Valeriu Griţco, président,
Egidijus Kūris,
Darian Pavli, juges,
et de Hasan Bakırcı, greffier adjoint de section,
Après en avoir délibéré en chambre du conseil le 10 décembre 2019,
Rend l’arrêt que voici, adopté à cette date :
PROCÉDURE
1. À l’origine de l’affaire se trouve une requête (no 55760/11) dirigée contre la République de Turquie et dont cinq ressortissants de cet État, MM. Cengiz Kapmaz (« le premier requérant »), Mikail Barut (« le deuxième requérant »), Cengiz Çiçek (« le troisième requérant »), Ömer Çiftçi (« le quatrième requérant ») et Deniz Köken (« le cinquième requérant »), ont saisi la Cour le 19 août 2011 en vertu de l’article 34 de la Convention de sauvegarde des droits de l’homme et des libertés fondamentales (« la Convention »).

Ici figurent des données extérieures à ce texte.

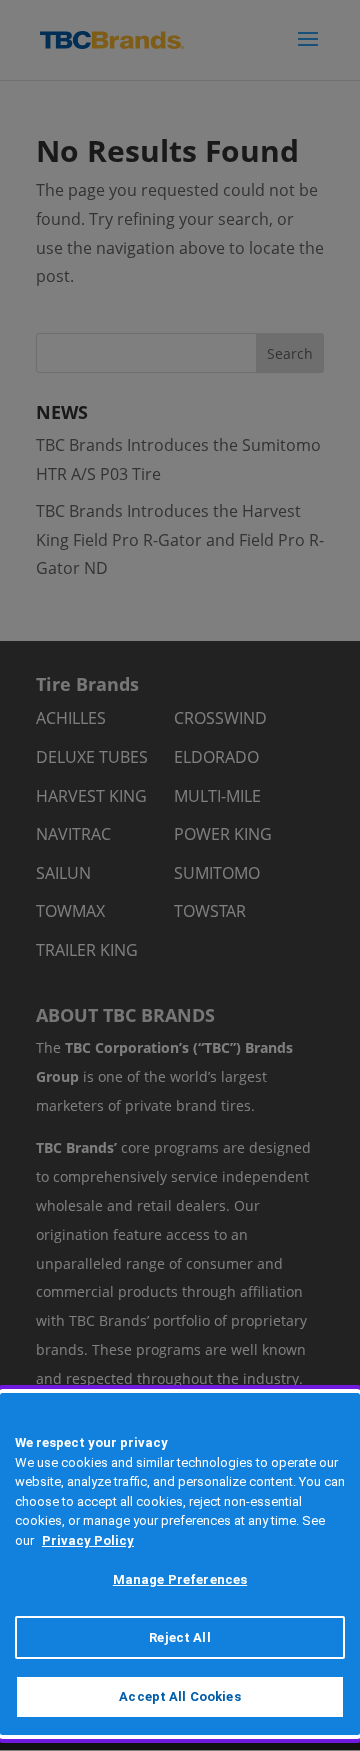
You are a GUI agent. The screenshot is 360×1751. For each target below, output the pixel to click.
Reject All (179, 1637)
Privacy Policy (88, 1540)
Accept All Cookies (179, 1696)
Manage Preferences (180, 1579)
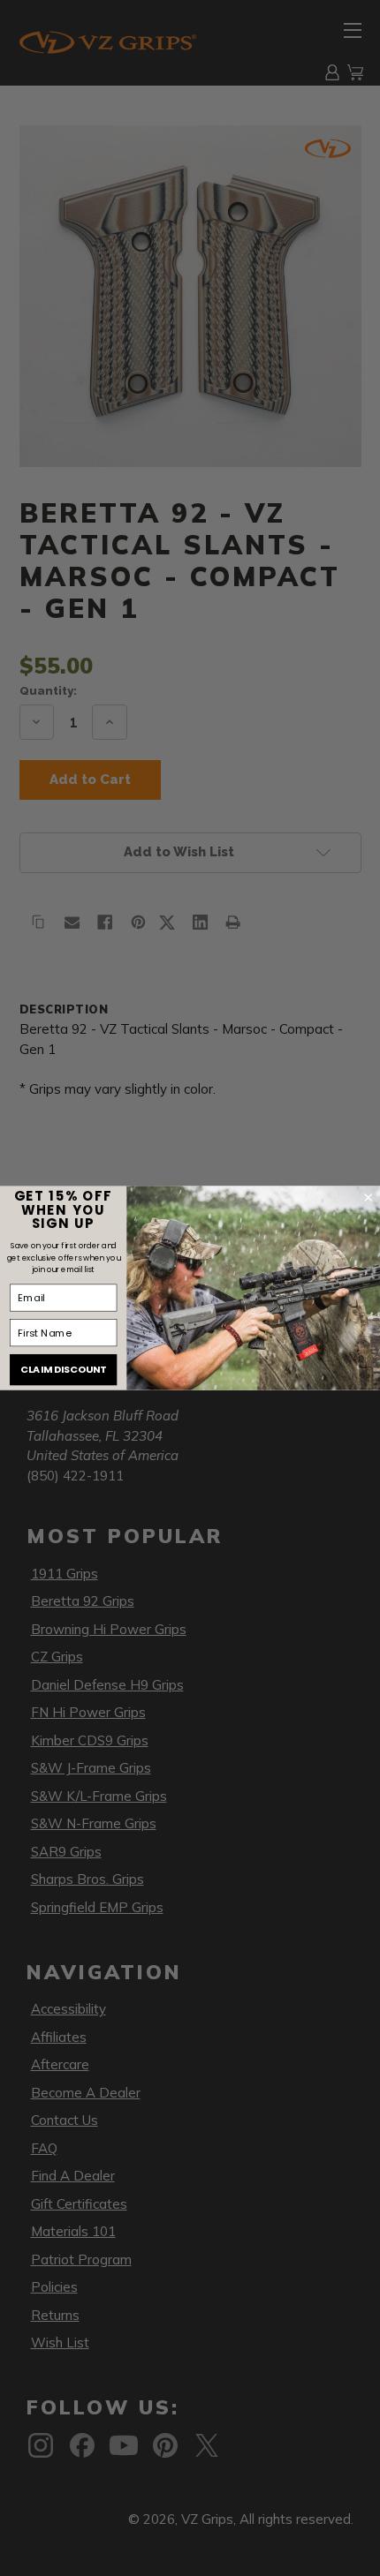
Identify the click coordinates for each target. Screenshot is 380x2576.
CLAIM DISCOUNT (63, 1369)
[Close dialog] (368, 1198)
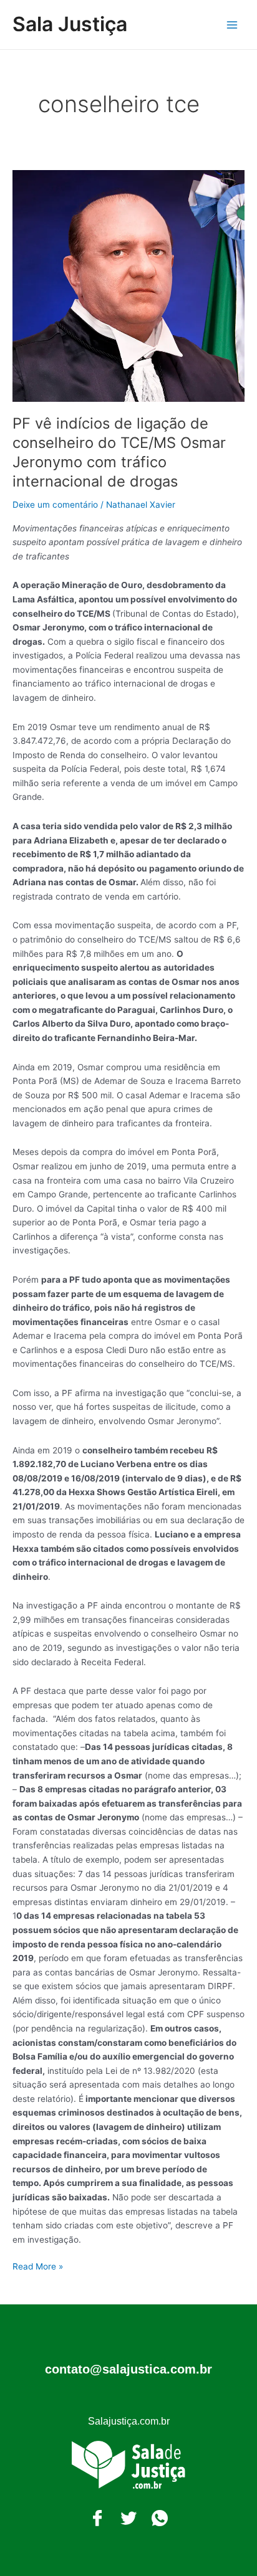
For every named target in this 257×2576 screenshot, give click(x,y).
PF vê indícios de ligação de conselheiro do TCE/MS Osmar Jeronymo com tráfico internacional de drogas (119, 452)
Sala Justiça (69, 24)
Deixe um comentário (55, 505)
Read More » (37, 2265)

2. Les requérants ont été représentés par Me Ö. Kılıç, avocat à Istanbul. Le gouvernement turc (« le Gouvernement ») a été représenté par son agent.
3. Le 29 septembre 2017, les griefs concernant les atteintes qui auraient été portées aux droits des requérants à la liberté d’expression, à un procès équitable et au respect de leurs biens ont été communiqués au Gouvernement et la requête a été déclarée irrecevable pour le surplus conformément à l’article 54 § 3 du règlement de la Cour.
EN FAIT
I. LES CIRCONSTANCES DE L’ESPÈCE
4. Les requérants sont nés respectivement en 1973, en 1967, en 1977, en 1986 et en 1990. Ils résident à Istanbul.
5. À l’époque des faits, les trois premiers requérants étaient membres du comité de rédaction du périodique bimensuel Özgür Halk ve Demokratik Modernite (« Peuple libre et modernité démocratique »), le quatrième requérant en était le propriétaire et le cinquième le rédacteur en chef.
A. La saisie des exemplaires du périodique publié par les requérants
6. Le 2 juin 2011, les policiers de l’aéroport de Diyarbakır saisirent 1 350 exemplaires de l’édition juin/juillet 2011 dudit périodique, expédiés par les requérants par avion depuis Istanbul.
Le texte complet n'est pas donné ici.